[westoncb]

I've been wondering for a long time how it is that symmetry groups are used in science, and I was thinking about it some more while looking at this.

Is the idea that when analyzing some natural phenomenon there's a bunch of complexity, but in certain cases (where we can use symmetry groups) the complexity follows a pattern. If we recognize the pattern, then in order to get at the heart of the matter we only need to look at one element of the pattern for the next stages of our analysis (rather than considering all of its repetitions).

And then maybe the next thing is that often times the patterns occur in abstract mathematical spaces rather than being literal physical patterns.
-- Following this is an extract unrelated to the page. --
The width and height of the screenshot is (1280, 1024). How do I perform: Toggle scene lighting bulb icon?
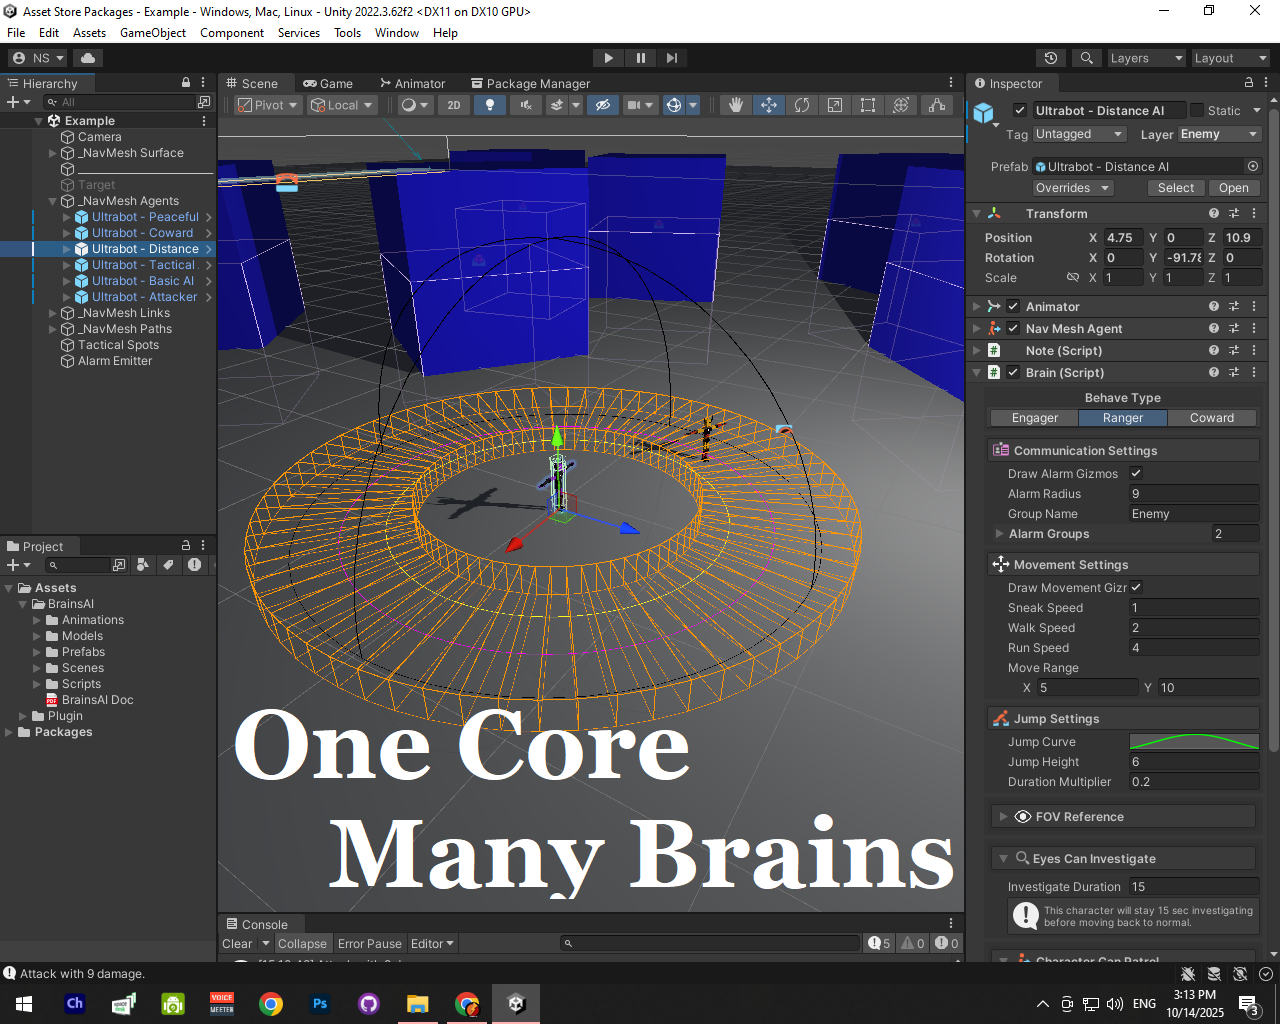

Can anyone comment on the accuracy of that interpretation?

[foxes]

So in science, symmetry groups appear in physics in various forms. The ones more commonly found in physics are not exactly like the finite symmetry groups in the OP (I cant immediately think of a good example). Briefly, they are used to describe transformations of your physical system that leaves "something" (this can be abstract) unchanged.

So in physics, the best examples take the form of a continuous symmetry. A very simple example is the special orthogonal group SO(3) - the group that describes all length preserving rotations.

Another example in relativity are Lorentz and Poincaré groups. The Poincaré group effectively describes affine transformations, a transformation of space that preserves parallel lines and ratios of distances.

More abstract examples occur in field theory. The unitary group of one dimension U(1), the special unitary groups SU(2) and SU(3) can be used to "describe" electrodynamics, the weak and strong force respectively.

In these cases the solutions to the equations that describe how particles interact under these forces have these symmetries. These theories all have some conserved quantity that is unchanged by the action of these groups (charge, color etc).

Perhaps the one of the important thing to take away is; if the equations that describes your system has some symmetry, then there is a conserved quantity (something that doesnt change in time). This is Noether's Theorem.

Another take away is, if your equations have some symmetry, you can use it to describe all the possible solutions. Once you have one solution you can find others by applying the transformation. So perhaps these are a bit more abstract to think about initially, but there is something physical there.

[westoncb]

> Once you have one solution you can find others by applying the transformation.

Interesting. That sounds like roughly the inverse of what I was trying to describe: using the transformations to generate rather than analyze.

That's pretty cool though. If I understand correctly, the process would be something like: prove that an equation has some symmetries[0]; then find one solution; then, since we know the equation's symmetries, we can use them to gain access to a formal expression of all the solutions, which could then be used (for example) to assert that such and such must be in the solution set or not in the solution set, etc. (actually, bad example there since our original equation already allows us to do that...)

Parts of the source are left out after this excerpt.